Gabriel McKeown, Head of Macroeconomics at Sad Rabbit Investments: “For many, the property ladder’s bottom rung is now higher than Mount Everest, with ‘generation rent’ trapped in a spiral of soaring rental costs and falling affordability. A competitive mortgage landscape and the potential for further rate cuts has created an environment ripe for buyer activity. Yet, for those stuck in the rental sector, the current affordability crisis is driving inequality between homeowners and renters. 

“The struggle of raising a deposit while paying sky-high rents has led to a growing reliance on multiple high incomes or parental assistance. As the autumn Budget looms, the prospect of a rise in CGT has left many landlords contemplating a swift exit from the property market. Against a backdrop of a dwindling rental supply, the implications of a mass exodus of a third of landlords could devastate the rental market. If landlords flee, renters face a perfect storm of soaring costs and dwindling options, leaving the homeownership dream further out of reach.”

Darryl Dhoffer, Mortgage Broker at The Mortgage Expert: “Sure, renting seems easy now, but it’s a trap. You’re enriching your landlord, not yourself. Buying a house is like investing in your own piggy bank. The longer you own it, the more it’s worth. Your property value could increase, benefiting you. Location affects rent versus mortgage. Some areas have higher rents than mortgage payments, while others are the opposite. Buying has upfront costs, but in the long run, it’s like building a nest egg for yourself, unlike renting, which benefits your landlord.”

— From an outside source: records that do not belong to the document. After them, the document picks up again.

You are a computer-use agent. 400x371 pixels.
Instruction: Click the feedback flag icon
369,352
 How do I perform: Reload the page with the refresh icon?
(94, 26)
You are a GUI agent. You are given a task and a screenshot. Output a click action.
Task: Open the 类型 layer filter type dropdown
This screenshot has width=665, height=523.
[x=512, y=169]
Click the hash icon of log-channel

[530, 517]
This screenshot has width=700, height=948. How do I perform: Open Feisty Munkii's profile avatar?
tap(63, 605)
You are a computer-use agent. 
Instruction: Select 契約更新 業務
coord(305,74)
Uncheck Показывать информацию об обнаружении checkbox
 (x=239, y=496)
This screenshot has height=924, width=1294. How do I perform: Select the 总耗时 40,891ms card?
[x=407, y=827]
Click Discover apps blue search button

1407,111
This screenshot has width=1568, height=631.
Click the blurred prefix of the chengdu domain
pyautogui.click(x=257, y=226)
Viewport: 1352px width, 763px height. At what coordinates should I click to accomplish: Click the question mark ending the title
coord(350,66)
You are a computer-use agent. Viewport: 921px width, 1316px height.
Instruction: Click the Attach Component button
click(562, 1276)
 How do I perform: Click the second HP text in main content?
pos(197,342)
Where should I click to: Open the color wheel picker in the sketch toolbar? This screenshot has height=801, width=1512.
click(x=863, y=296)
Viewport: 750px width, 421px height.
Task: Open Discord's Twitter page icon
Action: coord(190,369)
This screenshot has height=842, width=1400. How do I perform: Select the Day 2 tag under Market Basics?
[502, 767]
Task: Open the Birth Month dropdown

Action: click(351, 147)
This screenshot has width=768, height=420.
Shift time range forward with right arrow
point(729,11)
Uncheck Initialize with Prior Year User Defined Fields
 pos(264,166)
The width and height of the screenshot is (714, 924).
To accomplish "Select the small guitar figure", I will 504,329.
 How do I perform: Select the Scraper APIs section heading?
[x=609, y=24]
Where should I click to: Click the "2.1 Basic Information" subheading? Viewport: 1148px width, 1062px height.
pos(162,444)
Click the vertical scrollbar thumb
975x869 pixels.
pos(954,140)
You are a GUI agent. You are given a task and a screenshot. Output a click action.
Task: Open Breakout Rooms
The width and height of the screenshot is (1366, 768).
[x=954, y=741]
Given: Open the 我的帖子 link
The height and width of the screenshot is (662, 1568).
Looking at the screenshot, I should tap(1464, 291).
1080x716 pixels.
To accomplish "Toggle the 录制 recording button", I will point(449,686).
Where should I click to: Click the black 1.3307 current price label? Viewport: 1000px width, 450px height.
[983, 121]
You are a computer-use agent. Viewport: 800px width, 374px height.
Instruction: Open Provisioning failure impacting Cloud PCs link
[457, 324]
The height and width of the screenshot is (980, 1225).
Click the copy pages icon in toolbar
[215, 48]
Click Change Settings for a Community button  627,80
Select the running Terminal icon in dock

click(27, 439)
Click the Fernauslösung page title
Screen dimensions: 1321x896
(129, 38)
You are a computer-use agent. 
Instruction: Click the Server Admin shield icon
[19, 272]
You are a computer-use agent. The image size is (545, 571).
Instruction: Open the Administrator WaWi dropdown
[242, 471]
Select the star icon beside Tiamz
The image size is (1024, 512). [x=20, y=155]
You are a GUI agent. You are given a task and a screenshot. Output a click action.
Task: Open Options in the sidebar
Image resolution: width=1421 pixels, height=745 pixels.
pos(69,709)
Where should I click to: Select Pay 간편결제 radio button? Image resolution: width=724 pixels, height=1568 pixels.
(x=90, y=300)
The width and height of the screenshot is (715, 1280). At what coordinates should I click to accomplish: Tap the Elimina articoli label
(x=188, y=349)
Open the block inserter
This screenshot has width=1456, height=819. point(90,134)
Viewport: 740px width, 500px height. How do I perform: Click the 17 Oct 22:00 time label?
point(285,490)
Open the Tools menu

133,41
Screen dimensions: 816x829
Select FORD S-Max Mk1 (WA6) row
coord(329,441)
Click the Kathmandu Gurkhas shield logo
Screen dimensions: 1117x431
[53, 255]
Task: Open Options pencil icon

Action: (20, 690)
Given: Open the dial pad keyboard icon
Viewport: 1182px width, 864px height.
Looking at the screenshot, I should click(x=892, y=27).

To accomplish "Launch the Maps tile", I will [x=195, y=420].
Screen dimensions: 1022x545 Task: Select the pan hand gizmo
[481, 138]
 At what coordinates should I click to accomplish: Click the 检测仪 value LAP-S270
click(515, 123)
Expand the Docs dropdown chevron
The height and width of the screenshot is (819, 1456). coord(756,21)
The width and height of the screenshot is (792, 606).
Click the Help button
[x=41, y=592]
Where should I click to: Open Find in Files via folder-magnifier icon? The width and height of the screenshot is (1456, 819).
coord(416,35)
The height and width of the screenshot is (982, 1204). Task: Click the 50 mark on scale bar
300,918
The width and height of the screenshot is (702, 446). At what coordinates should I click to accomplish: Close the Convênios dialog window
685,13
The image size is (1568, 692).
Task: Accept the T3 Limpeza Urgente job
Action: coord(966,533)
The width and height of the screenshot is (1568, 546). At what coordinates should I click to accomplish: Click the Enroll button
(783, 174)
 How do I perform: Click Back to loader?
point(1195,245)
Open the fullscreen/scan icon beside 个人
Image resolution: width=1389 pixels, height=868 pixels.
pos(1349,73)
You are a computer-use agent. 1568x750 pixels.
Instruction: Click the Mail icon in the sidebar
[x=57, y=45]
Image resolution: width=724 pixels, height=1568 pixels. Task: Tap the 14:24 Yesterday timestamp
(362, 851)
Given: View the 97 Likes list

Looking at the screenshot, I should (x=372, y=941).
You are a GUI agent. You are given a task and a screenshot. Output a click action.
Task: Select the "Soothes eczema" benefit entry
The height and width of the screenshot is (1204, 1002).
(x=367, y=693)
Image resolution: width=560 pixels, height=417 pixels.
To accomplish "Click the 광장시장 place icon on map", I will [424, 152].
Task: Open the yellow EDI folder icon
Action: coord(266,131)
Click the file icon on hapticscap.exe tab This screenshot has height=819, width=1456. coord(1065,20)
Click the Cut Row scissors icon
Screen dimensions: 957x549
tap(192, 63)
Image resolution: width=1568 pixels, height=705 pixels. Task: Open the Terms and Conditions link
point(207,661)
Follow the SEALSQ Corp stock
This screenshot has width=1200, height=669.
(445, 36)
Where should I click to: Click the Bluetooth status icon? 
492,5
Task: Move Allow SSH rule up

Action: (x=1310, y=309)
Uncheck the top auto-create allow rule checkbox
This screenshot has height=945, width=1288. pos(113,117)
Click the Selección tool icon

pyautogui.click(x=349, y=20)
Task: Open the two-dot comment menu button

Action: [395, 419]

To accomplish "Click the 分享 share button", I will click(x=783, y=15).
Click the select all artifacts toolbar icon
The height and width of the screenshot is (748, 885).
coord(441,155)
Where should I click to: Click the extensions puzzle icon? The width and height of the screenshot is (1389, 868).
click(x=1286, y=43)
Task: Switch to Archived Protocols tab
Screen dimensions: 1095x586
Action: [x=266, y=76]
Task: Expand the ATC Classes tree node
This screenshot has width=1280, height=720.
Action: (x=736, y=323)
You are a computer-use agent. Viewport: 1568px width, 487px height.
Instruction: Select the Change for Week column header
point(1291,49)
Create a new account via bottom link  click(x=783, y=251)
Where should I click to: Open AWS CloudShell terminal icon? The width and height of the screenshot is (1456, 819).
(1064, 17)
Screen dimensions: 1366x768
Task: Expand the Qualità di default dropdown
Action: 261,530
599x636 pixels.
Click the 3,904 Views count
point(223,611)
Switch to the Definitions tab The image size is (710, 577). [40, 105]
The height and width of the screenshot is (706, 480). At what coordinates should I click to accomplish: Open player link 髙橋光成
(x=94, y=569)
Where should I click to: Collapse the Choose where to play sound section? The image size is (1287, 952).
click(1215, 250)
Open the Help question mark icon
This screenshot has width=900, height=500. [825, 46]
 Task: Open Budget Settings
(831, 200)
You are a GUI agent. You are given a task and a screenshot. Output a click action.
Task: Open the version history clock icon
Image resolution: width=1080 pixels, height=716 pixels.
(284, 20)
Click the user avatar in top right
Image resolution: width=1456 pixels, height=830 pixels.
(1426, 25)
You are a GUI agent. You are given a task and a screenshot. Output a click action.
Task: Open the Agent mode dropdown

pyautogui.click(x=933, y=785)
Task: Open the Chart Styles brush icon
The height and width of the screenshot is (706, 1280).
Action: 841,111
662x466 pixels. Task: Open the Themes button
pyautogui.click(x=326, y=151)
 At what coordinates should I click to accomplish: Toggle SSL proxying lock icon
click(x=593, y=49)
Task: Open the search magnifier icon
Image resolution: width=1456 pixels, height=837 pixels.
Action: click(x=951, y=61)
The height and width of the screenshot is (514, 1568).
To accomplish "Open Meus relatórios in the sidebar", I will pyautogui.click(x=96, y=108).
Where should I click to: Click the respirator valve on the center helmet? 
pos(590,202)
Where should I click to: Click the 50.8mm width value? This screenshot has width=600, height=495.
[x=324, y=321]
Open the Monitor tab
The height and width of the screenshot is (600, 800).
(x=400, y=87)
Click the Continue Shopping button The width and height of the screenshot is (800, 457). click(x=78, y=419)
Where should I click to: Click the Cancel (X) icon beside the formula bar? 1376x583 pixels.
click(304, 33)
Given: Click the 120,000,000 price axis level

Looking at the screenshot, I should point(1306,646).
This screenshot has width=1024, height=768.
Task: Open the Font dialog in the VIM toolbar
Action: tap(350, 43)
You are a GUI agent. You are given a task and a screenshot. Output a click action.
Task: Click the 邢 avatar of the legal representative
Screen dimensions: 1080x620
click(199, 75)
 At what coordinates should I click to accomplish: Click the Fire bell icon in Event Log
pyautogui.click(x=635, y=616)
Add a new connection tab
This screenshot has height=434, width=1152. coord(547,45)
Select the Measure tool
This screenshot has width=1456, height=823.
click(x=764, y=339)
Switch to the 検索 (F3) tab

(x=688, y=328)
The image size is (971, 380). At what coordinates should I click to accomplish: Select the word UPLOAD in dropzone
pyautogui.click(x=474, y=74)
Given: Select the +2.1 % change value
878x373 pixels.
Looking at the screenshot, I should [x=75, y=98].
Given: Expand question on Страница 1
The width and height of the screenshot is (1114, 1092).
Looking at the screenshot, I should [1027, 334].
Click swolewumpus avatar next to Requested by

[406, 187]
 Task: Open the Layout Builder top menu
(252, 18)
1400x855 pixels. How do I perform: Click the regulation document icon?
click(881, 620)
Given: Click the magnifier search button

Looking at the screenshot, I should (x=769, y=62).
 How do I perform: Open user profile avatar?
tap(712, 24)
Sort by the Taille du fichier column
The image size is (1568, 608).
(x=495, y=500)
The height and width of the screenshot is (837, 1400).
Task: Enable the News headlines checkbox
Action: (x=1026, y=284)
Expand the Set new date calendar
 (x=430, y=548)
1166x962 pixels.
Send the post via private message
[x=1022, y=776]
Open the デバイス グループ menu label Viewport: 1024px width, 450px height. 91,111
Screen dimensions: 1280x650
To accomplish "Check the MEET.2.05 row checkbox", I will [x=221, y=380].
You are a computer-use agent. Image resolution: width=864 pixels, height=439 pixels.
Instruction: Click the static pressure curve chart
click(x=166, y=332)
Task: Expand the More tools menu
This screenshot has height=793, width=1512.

Michelle Lawson, director at Lawson Financial: “Renting versus buying is and age-old debate. Renting was the cheaper option for quite a period of time, however ,more recently higher interest rates, more pressure, tax and regulation changes on landlords has meant a number have left the market. The supply chain changed. Renters also include workers and busineses who take corporate lets as it is cheaper than hotel accommodation. Owning a property faces similar challenges but with the risk comes certainty and stability that the property is yours solely. The challenge is often the deposit. Ultimately, people buy and rent for different reasons as they always have done.”